In June 2010, owner Bustos Media (through its license-holding subsidiary Bustos Media of Oregon License, LLC) reached an agreement to transfer KOOR and several sister stations to Adelante Media subsidiary Adelante Media of Oregon License, LLC. The FCC approved the deal on September 3, 2010, and the transaction was consummated on September 24, 2010.

===Russian programming===
In August 2010, KOOR began airing Russian language programming under the brand "Russian Radio 7". The station previously broadcast a Spanish-language talk radio format branded as "W Radio 1010 AM". It carried talk shows from XEW in Mexico City.

In June 2011, Adelante Media sold KOOR and three Portland area sister stations back to Bustos Media (through its license-holding subsidiary Bustos Media Holdings, LLC) for a combined sale price of $1,260,000. The FCC approved the transfer on August 16, 2011, and the deal was formally consummated on September 30, 2011.

In November 2016, KOOR rebranded in Russian as "Наше Радио USA". However, as of February 2021, the station has reverted to a Spanish hits format, calling itself "Diez-Diez AM" ("Ten-Ten AM"), and imaging with the English phrase, "To The Max!".

===Spanish rhythmic contemporary===
On April 5, 2021, KOOR flipped to Spanish rhythmic contemporary hits, including Reggaeton music.

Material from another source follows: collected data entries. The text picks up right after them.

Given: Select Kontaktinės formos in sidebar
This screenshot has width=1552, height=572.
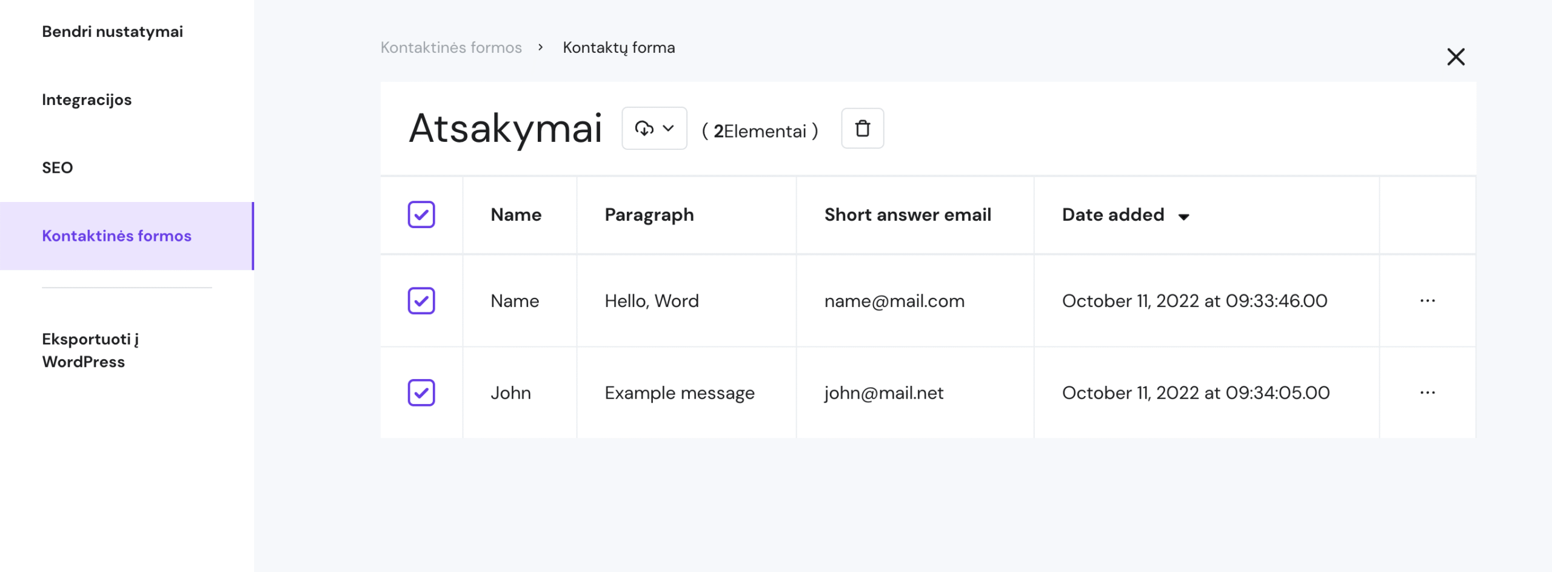Looking at the screenshot, I should [x=116, y=236].
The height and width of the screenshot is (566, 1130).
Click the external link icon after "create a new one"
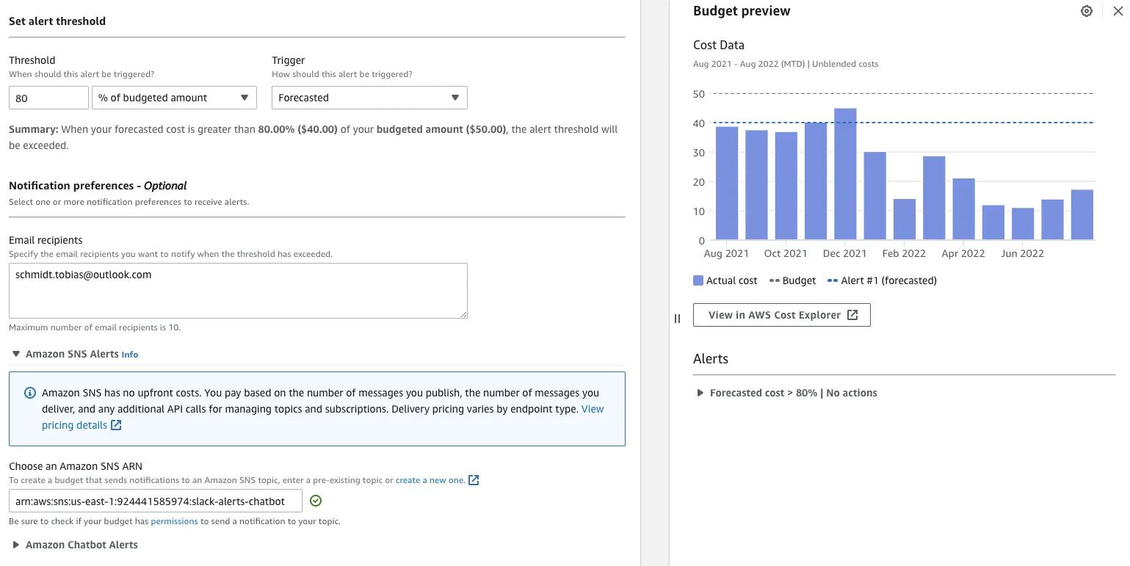click(474, 479)
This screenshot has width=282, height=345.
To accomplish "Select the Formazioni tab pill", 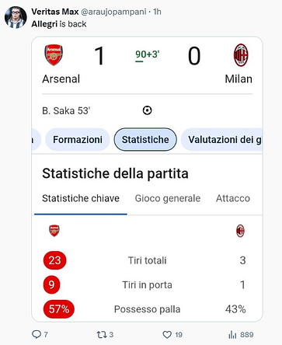I will point(78,140).
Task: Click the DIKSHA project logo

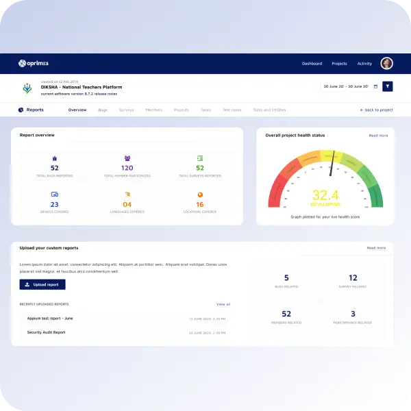Action: [27, 88]
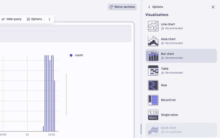Toggle the count legend series

pyautogui.click(x=79, y=55)
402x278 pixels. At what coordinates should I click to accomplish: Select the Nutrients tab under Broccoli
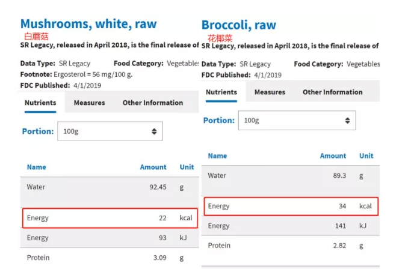(221, 92)
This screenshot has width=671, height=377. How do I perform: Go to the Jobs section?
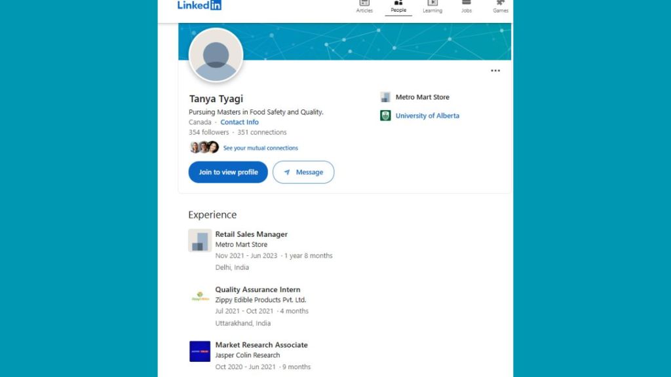click(467, 6)
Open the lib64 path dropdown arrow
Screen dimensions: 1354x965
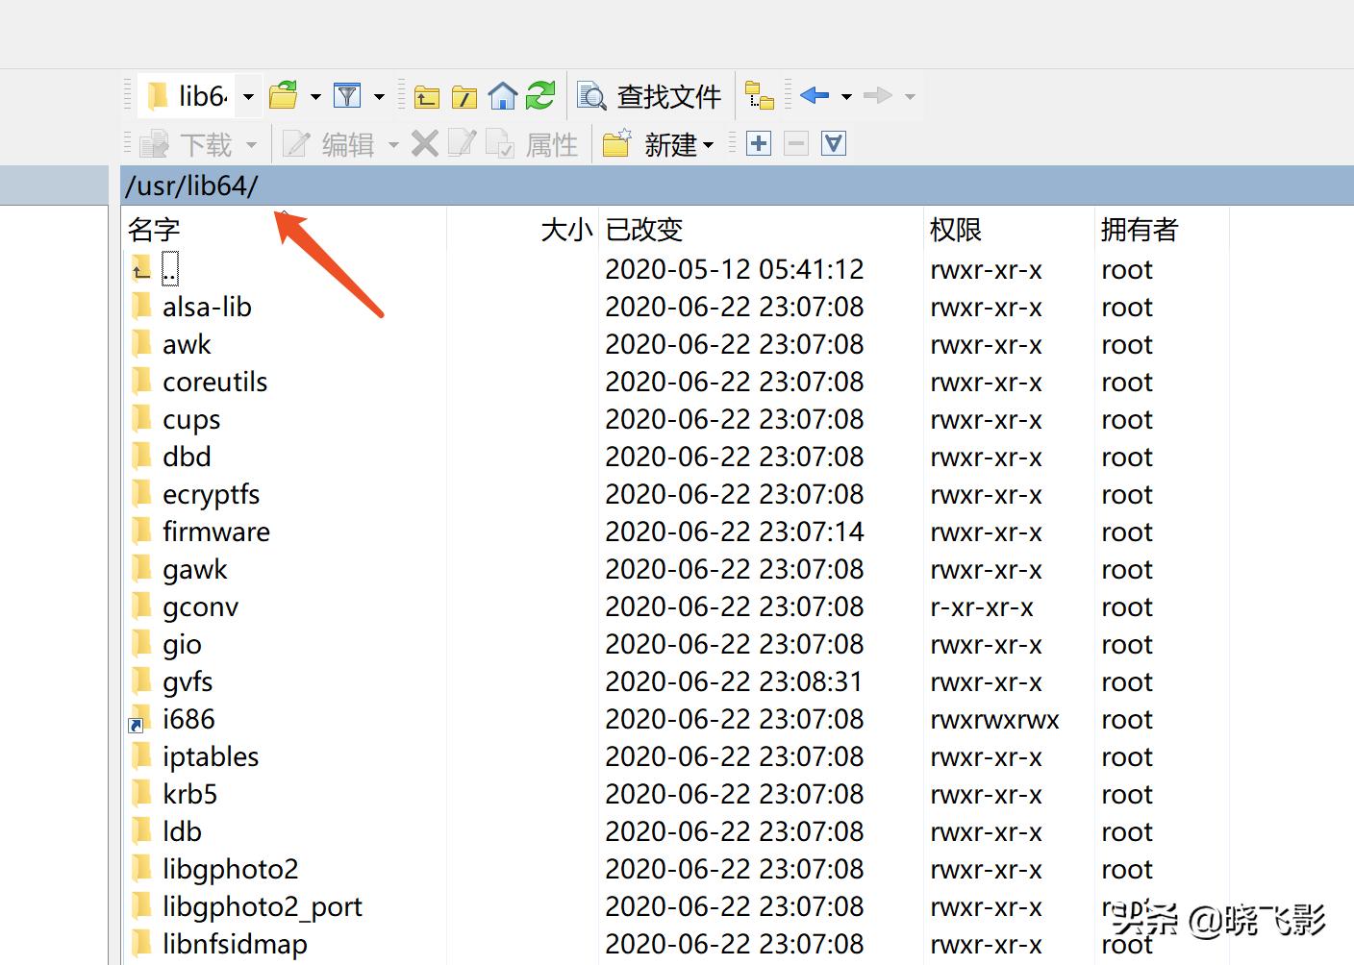click(248, 95)
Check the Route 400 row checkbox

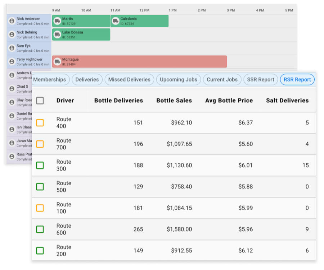[x=40, y=123]

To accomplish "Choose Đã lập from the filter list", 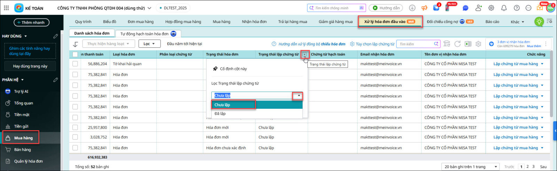I will point(220,114).
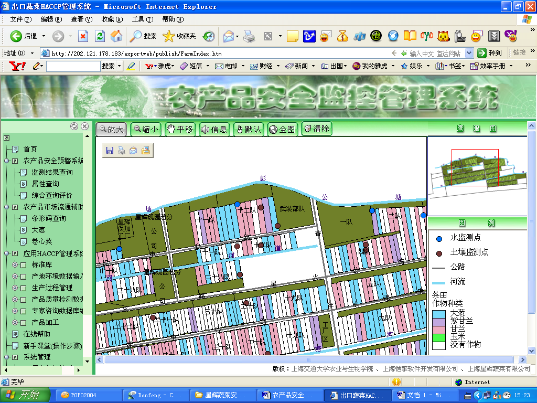Toggle the checkbox beside 生产过程管理
The width and height of the screenshot is (537, 403).
click(x=23, y=288)
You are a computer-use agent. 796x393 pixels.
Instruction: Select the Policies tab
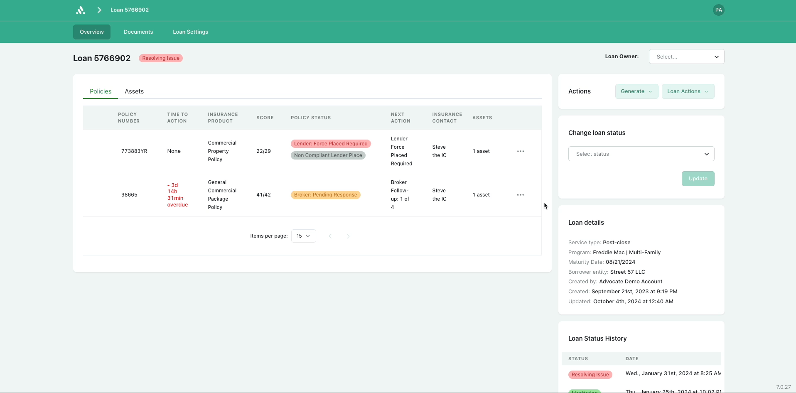tap(101, 91)
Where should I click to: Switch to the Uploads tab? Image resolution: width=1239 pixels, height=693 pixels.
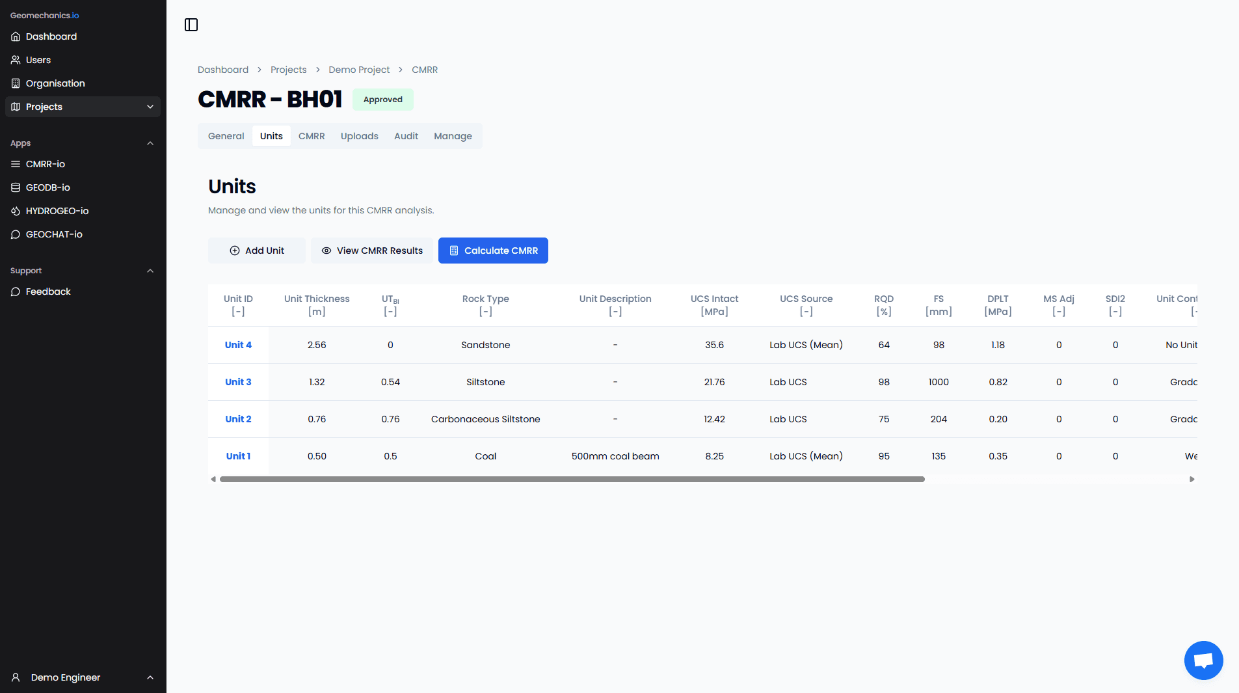[359, 136]
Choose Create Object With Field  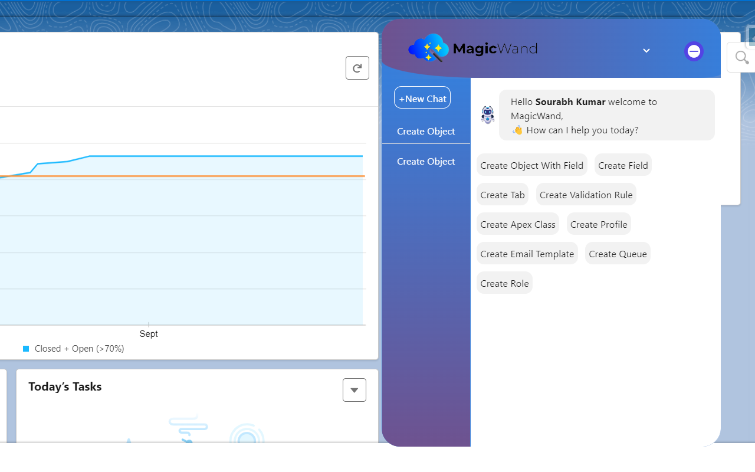coord(531,165)
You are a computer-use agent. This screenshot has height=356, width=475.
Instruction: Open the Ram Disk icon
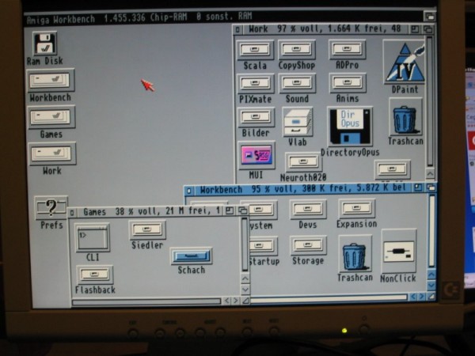coord(46,45)
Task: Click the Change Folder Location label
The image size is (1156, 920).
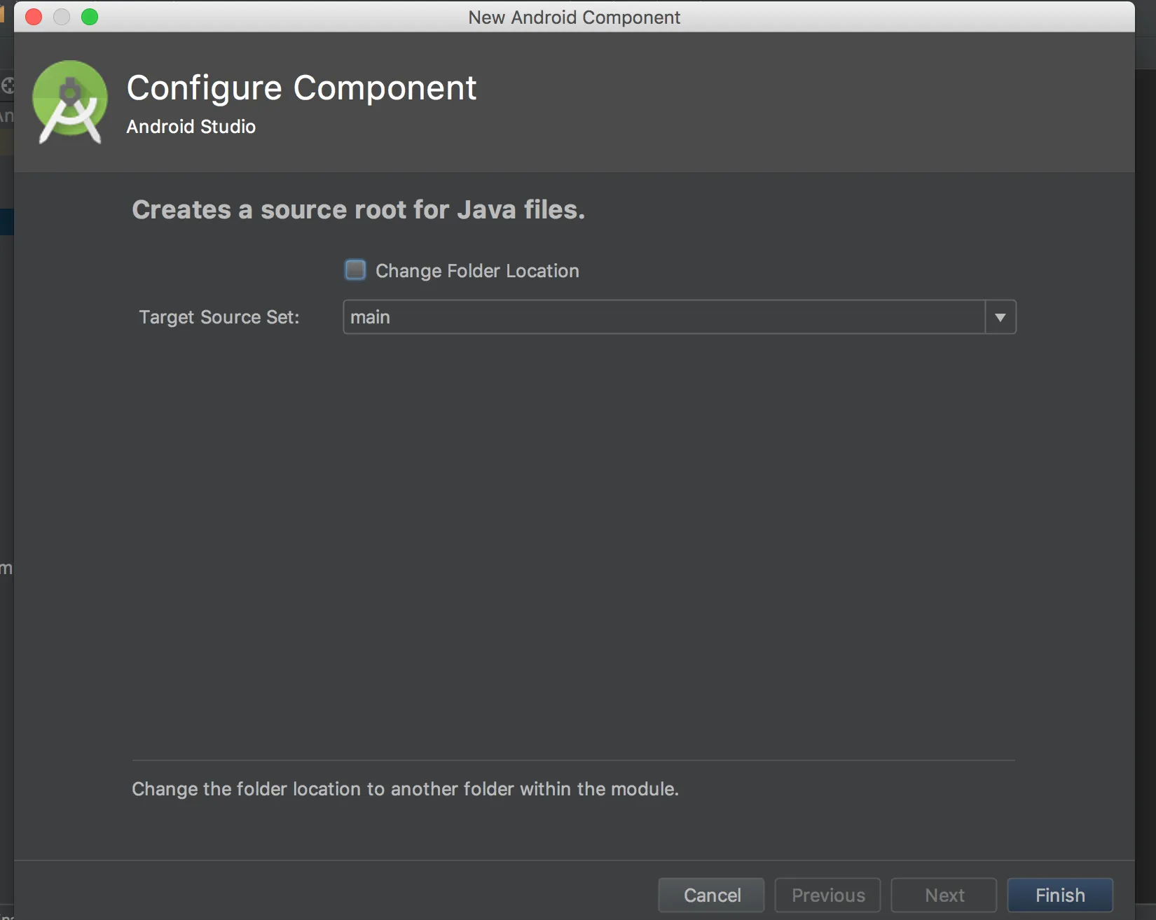Action: [x=477, y=271]
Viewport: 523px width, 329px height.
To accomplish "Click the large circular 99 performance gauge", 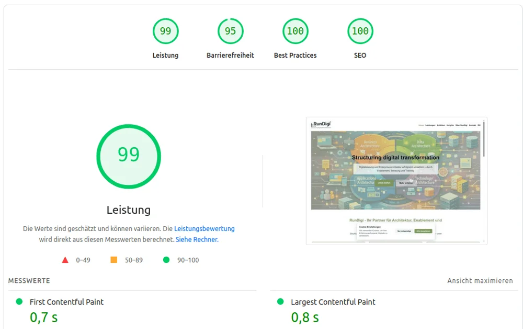I will pos(129,156).
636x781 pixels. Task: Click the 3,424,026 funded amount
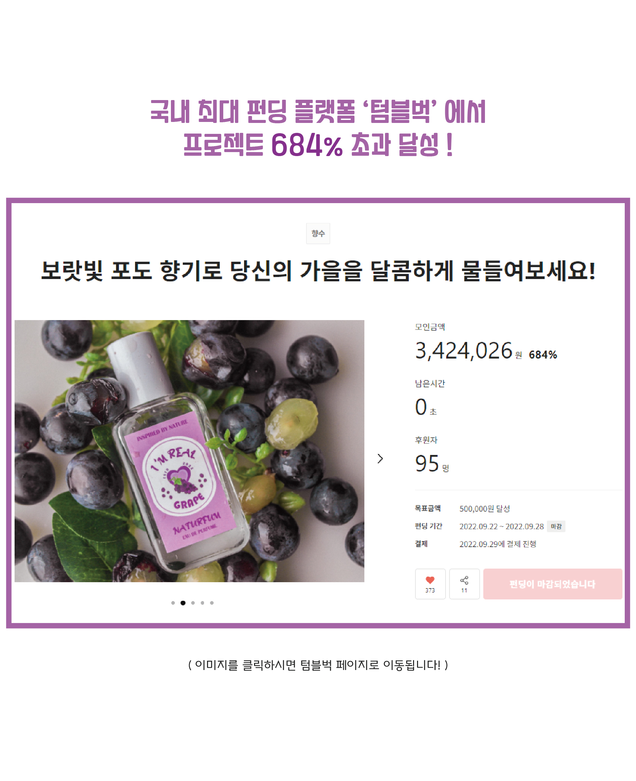click(x=463, y=351)
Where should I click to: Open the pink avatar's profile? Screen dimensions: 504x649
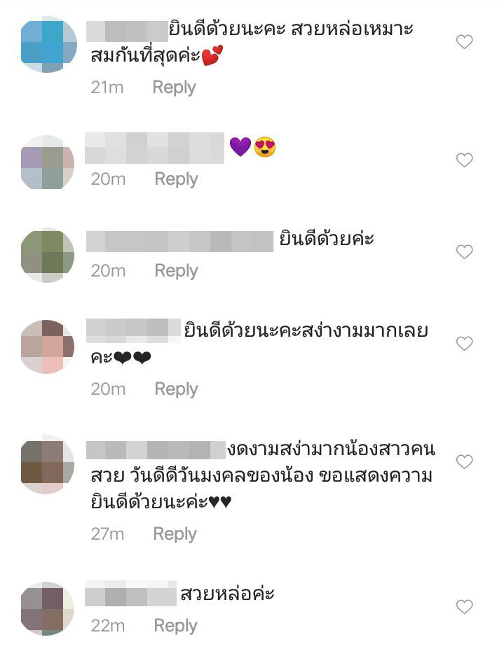tap(48, 347)
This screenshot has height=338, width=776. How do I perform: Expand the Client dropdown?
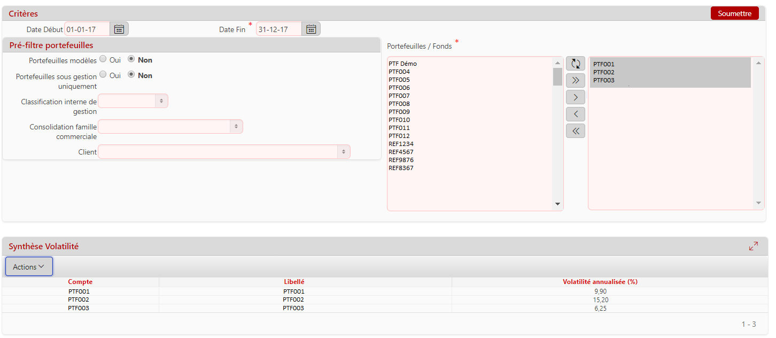pyautogui.click(x=224, y=152)
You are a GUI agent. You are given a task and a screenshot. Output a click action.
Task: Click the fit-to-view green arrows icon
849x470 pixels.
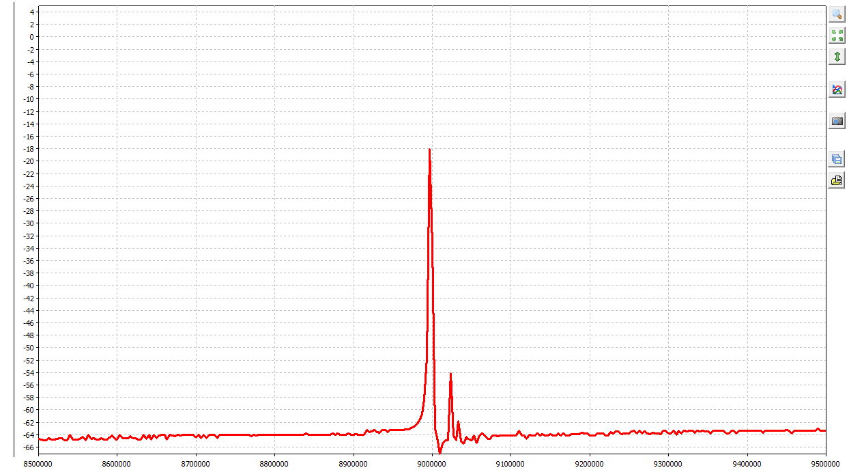click(x=837, y=36)
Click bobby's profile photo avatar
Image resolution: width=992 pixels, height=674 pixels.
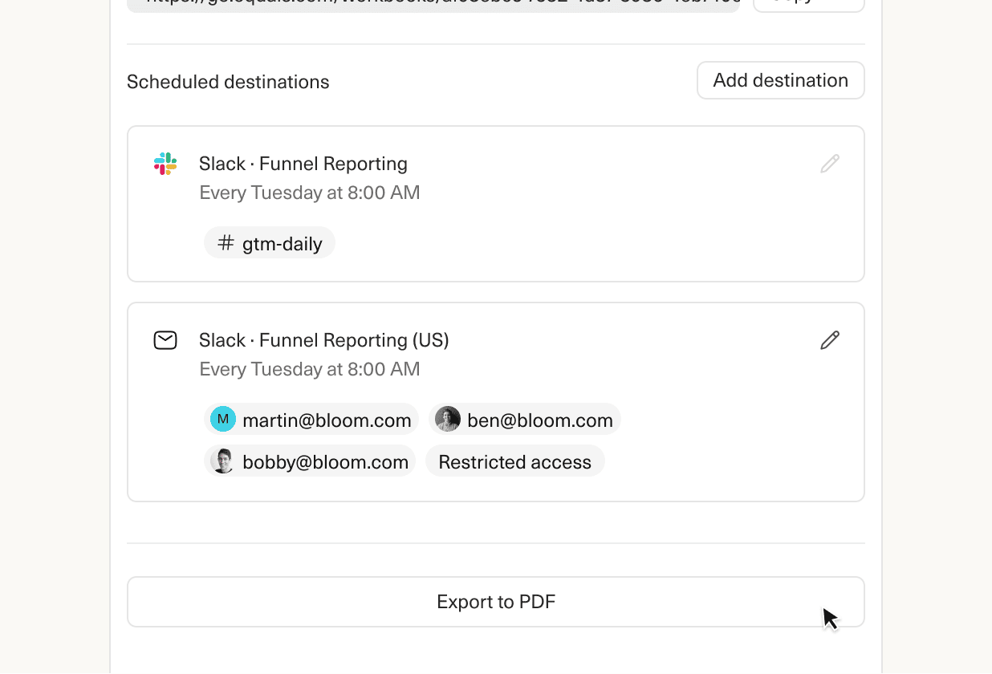[222, 461]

It branded as "Urbana", simulcast on KXXP (104.5 FM).

On June 21, 2021, KOOR changed its format from a simulcast of Spanish rhythmic contemporary KXXP 104.5 FM to Spanish sports, branded as "TUDN Deportes 1010". It became a TUDN network affiliate.

In June 2022, former sister station KXXP (now KPLP) was sold by Jackman Holding Company, LLC to Walla Walla University, ending the LMA that Bustos Media was in. Due to this, KOOR shifted back to Spanish rhythmic contemporary.